Danny: Always. Since my first memory, my first attraction, my first crush. I guess I just remember like, you know you are in kindergarten and little girls get crushes on little boys, I was like “why am I...

Louie: So when did you know you were gay?

Danny: Always. Since my first memory, my first attraction, my first crush. I guess I just remember like, you know you are in kindergarten and little girls get crushes on little boys, I was like “why am I crushing on this little boy?” Like little Maria was passing me notes talkin’ about “Do you like me?” I was taught to say “yes” to a girl, so I checked “yes,” But I was really looking at little Edwin over here. (LOL)
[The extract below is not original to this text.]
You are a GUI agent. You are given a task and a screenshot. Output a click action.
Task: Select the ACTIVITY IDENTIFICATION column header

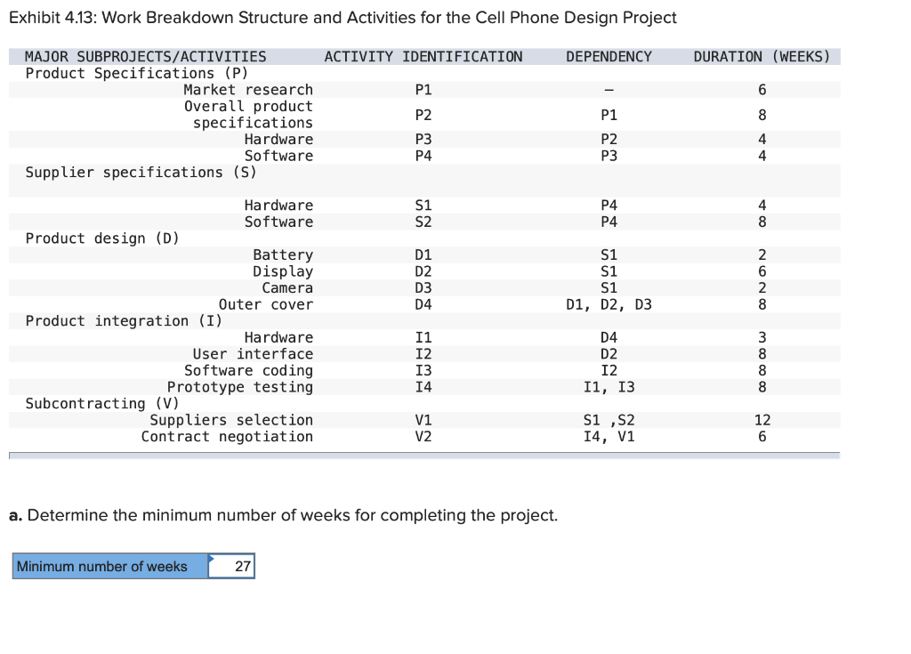(x=423, y=56)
In the fourth grade, we had safety patrols, so we were on this trip to Dutch Wonderland in Lancaster and my partner was this other Spanish kid who I was crushing on. I won’t say his name but we were friends and we decided we were going to be partners for the day and we had to hold hands and I was so hype that I got to hold this kid’s hand. I tried hold his hand on the bus. I was like “I’m not letting you go” (LOL)

Louie: We you always okay with it, knowing you were gay?

Danny: No because, the way my family set up, my sister has a different father and she has another set of siblings. My sister had a brother who was also gay and I used to hear the family talk about him like, I don’t like to use the word, but of course they would use the word, “faggot.” They would talk about how feminine he is and that’s how my dad taught me being gay was “wrong.”  So of course I had already had those feelings [attractions] way before that but hearing the way my family spoke of this one dude, I was like alright “this is not something I can tell people and this is something I am supposed to hide.”

When my dad had the birds and the bees talk with me it would always be about females and “oh you gotta look at their tits and look she got a fat ass.” And I was “yeah, ok.” It never really resonated with me but I felt like, alright, I’ll take your word for it. It doesn’t do anything for me but I guess I am so supposed to do that so I am gonna look.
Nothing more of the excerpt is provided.